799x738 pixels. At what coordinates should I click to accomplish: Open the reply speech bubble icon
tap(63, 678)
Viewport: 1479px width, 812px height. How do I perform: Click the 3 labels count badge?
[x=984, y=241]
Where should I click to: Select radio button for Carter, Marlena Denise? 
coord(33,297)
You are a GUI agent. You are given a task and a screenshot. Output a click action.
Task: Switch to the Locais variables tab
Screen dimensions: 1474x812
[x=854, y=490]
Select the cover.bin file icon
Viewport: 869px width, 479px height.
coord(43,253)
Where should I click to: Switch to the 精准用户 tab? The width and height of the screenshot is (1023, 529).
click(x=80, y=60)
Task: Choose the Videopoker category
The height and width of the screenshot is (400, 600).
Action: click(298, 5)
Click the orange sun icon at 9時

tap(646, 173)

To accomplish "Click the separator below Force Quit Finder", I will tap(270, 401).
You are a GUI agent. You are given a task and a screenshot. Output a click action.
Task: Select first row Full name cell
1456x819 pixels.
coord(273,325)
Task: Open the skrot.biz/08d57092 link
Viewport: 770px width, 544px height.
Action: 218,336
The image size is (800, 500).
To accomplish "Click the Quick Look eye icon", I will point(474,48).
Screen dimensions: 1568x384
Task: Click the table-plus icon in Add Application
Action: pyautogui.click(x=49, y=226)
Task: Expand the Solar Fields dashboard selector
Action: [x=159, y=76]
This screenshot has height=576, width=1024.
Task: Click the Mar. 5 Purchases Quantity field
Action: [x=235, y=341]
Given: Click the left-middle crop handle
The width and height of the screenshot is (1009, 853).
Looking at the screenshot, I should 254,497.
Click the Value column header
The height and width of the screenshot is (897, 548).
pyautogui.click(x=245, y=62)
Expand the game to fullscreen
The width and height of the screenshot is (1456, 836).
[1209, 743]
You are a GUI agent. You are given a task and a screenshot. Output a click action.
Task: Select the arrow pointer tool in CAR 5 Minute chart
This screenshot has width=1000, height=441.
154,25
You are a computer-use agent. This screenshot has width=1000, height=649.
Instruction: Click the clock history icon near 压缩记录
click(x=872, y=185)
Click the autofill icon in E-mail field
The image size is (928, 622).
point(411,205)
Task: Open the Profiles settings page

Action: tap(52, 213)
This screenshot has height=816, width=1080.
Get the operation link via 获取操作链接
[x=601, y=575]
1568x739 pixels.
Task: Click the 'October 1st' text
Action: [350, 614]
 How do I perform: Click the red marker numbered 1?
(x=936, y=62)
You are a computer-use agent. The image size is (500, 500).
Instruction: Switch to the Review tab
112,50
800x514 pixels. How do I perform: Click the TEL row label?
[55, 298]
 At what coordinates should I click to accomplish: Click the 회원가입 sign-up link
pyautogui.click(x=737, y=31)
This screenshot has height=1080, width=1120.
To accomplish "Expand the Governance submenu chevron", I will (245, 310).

——

* [REQUIREMENT] Copy verbatim the part of the listing that opens with the line containing "Task: Choose the Videopoker category" and closes with the line containing "Action: tap(52, 213)", both included.

* [REPLY TO THE EXERCISE]
Task: Choose the Videopoker category
The height and width of the screenshot is (400, 600).
Action: click(298, 5)
Click the orange sun icon at 9時

tap(646, 173)

To accomplish "Click the separator below Force Quit Finder", I will tap(270, 401).
You are a GUI agent. You are given a task and a screenshot. Output a click action.
Task: Select first row Full name cell
1456x819 pixels.
coord(273,325)
Task: Open the skrot.biz/08d57092 link
Viewport: 770px width, 544px height.
Action: 218,336
The image size is (800, 500).
To accomplish "Click the Quick Look eye icon", I will point(474,48).
Screen dimensions: 1568x384
Task: Click the table-plus icon in Add Application
Action: pyautogui.click(x=49, y=226)
Task: Expand the Solar Fields dashboard selector
Action: [x=159, y=76]
This screenshot has height=576, width=1024.
Task: Click the Mar. 5 Purchases Quantity field
Action: [x=235, y=341]
Given: Click the left-middle crop handle
The width and height of the screenshot is (1009, 853).
Looking at the screenshot, I should 254,497.
Click the Value column header
The height and width of the screenshot is (897, 548).
pyautogui.click(x=245, y=62)
Expand the game to fullscreen
The width and height of the screenshot is (1456, 836).
[1209, 743]
You are a GUI agent. You are given a task and a screenshot. Output a click action.
Task: Select the arrow pointer tool in CAR 5 Minute chart
This screenshot has width=1000, height=441.
154,25
You are a computer-use agent. This screenshot has width=1000, height=649.
Instruction: Click the clock history icon near 压缩记录
click(x=872, y=185)
Click the autofill icon in E-mail field
The image size is (928, 622).
point(411,205)
Task: Open the Profiles settings page

Action: tap(52, 213)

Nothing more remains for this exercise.